YOUR ASSIGNMENT:
Scan the lines below for the word "pixel". Copy each line you find it in.

______________________________

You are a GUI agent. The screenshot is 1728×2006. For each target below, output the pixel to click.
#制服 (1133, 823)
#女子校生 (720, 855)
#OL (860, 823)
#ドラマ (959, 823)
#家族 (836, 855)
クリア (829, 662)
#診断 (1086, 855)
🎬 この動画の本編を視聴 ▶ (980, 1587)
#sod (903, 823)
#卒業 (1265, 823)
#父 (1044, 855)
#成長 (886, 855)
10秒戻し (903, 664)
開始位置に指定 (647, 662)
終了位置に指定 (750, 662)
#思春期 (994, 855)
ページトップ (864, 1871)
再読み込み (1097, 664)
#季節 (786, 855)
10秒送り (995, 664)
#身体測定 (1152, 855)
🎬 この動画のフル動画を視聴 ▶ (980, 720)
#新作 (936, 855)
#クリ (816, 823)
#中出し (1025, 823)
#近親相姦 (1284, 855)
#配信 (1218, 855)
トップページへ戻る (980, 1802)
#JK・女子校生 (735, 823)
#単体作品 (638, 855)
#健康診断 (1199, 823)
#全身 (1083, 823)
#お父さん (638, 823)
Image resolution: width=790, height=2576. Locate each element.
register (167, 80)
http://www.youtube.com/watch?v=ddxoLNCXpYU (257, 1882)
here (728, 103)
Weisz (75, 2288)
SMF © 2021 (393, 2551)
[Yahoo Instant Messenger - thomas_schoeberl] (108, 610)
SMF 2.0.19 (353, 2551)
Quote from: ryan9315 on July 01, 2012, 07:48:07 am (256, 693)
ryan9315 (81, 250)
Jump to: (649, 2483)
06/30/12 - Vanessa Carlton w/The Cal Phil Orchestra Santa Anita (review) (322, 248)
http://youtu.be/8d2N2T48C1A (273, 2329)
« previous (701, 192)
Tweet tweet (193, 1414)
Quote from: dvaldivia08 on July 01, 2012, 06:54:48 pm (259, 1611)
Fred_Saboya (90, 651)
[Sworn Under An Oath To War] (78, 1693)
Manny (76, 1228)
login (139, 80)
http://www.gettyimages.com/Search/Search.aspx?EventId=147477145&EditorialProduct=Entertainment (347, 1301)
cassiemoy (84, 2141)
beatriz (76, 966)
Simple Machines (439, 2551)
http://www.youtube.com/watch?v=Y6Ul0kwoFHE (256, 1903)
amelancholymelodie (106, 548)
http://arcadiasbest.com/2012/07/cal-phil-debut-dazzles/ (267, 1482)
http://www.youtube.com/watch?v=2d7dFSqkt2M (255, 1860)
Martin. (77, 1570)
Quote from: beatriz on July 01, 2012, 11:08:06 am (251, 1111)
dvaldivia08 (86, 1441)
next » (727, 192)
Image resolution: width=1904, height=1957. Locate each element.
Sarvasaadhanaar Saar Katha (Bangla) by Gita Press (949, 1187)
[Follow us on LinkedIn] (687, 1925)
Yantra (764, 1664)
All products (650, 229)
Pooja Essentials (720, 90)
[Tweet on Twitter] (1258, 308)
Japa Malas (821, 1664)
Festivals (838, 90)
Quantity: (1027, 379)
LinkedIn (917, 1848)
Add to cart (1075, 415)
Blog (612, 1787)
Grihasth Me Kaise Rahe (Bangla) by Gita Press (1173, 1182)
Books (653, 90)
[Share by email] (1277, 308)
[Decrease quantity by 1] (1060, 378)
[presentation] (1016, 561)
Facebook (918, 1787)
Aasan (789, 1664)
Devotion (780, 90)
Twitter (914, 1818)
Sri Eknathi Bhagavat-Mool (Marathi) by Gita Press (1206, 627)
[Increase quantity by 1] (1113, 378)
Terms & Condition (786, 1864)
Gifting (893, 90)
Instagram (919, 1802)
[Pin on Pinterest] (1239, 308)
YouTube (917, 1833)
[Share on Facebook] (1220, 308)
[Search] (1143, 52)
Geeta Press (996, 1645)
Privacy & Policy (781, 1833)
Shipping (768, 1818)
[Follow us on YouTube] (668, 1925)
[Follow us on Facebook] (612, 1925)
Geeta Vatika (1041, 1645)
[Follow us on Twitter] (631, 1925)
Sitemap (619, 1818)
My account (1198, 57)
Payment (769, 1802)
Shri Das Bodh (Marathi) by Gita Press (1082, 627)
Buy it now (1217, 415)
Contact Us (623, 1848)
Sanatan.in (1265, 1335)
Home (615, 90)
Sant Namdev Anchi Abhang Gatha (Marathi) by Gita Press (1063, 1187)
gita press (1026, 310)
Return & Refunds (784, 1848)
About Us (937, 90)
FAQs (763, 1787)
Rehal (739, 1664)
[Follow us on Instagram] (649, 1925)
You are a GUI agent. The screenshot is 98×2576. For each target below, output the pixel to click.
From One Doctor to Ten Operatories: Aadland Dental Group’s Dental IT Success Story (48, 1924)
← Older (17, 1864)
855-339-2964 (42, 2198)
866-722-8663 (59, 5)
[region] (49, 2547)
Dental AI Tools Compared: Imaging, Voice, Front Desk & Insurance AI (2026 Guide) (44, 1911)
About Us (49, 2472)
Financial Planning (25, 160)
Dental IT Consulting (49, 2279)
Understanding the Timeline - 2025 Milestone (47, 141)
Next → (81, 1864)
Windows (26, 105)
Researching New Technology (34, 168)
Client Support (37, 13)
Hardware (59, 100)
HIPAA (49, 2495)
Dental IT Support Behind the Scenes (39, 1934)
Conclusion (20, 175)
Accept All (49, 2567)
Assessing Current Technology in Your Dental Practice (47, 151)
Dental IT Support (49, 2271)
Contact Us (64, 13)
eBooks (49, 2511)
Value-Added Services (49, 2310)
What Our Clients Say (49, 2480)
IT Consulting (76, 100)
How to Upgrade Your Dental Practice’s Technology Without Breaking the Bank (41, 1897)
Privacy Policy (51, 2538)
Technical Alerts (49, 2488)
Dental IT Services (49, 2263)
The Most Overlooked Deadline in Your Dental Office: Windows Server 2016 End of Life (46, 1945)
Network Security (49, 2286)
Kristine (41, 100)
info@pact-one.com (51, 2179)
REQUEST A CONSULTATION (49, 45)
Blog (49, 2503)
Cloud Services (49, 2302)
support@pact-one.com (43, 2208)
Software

______________________________

SOLUTION FOR THIS PROBLEM:
You are a GUI agent. The screenshot is 1728×2006. For each target below, output the pixel to click.
You are a GUI agent. The screenshot is 98×2576. For each target below, output the pixel to click.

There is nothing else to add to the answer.